**Dataset extract**
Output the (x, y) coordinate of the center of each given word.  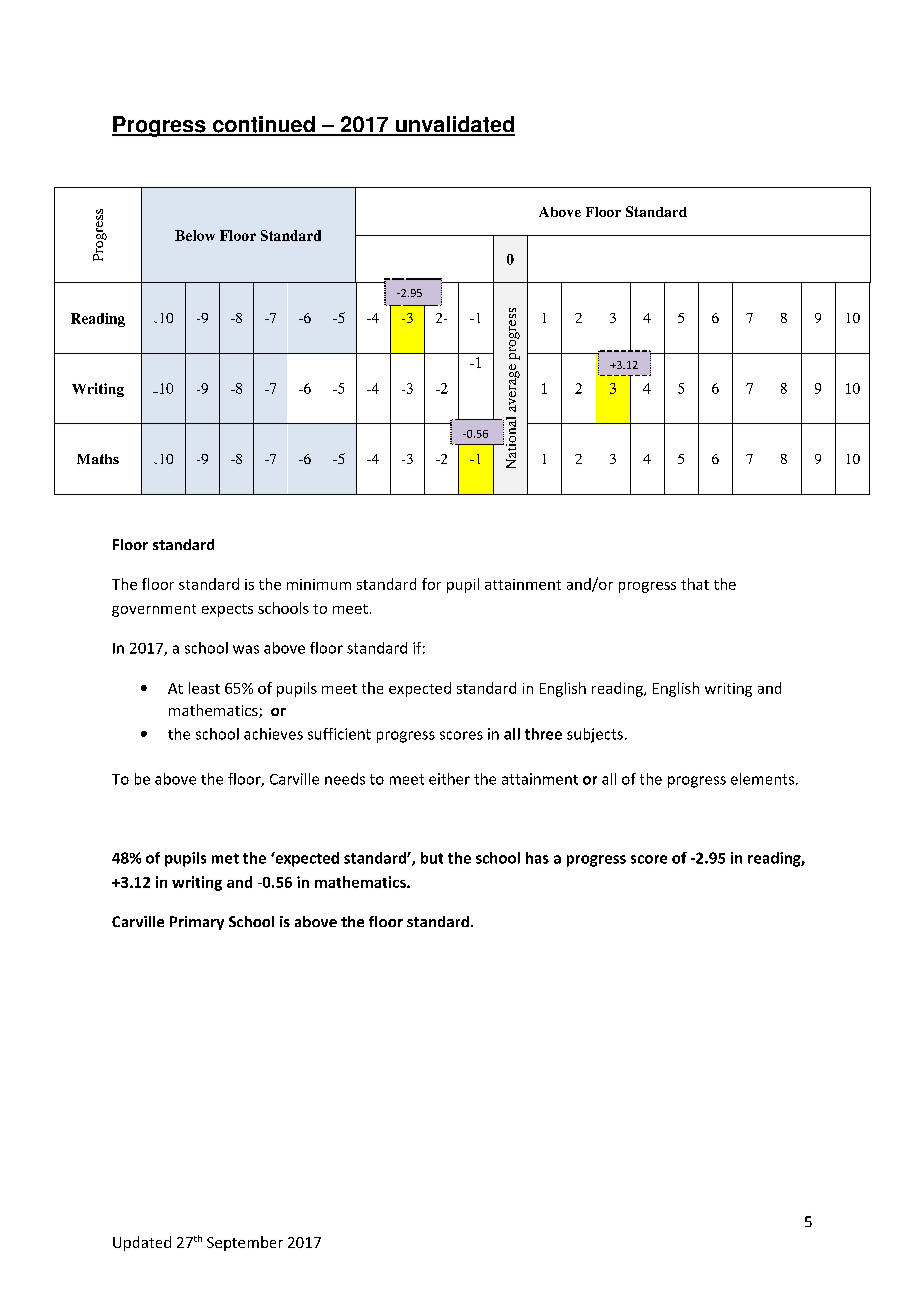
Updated (142, 1243)
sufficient (339, 734)
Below (195, 235)
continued (264, 125)
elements (762, 779)
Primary (197, 923)
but (432, 858)
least (204, 688)
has (537, 858)
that (695, 584)
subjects (595, 735)
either (449, 779)
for (431, 584)
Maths (98, 459)
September (245, 1243)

**Task to carry out**
Please copy out every line of the records above word for word, leaving out the pictures.

**Solution for this task**
Output the (x, y) coordinate of the center of each given word.  
Updated (142, 1243)
sufficient (339, 734)
Below (195, 235)
continued (264, 125)
elements (762, 779)
Primary (197, 923)
but (432, 858)
least (204, 688)
has (537, 858)
that (695, 584)
subjects (595, 735)
either (449, 779)
for (431, 584)
Maths (98, 459)
September (245, 1243)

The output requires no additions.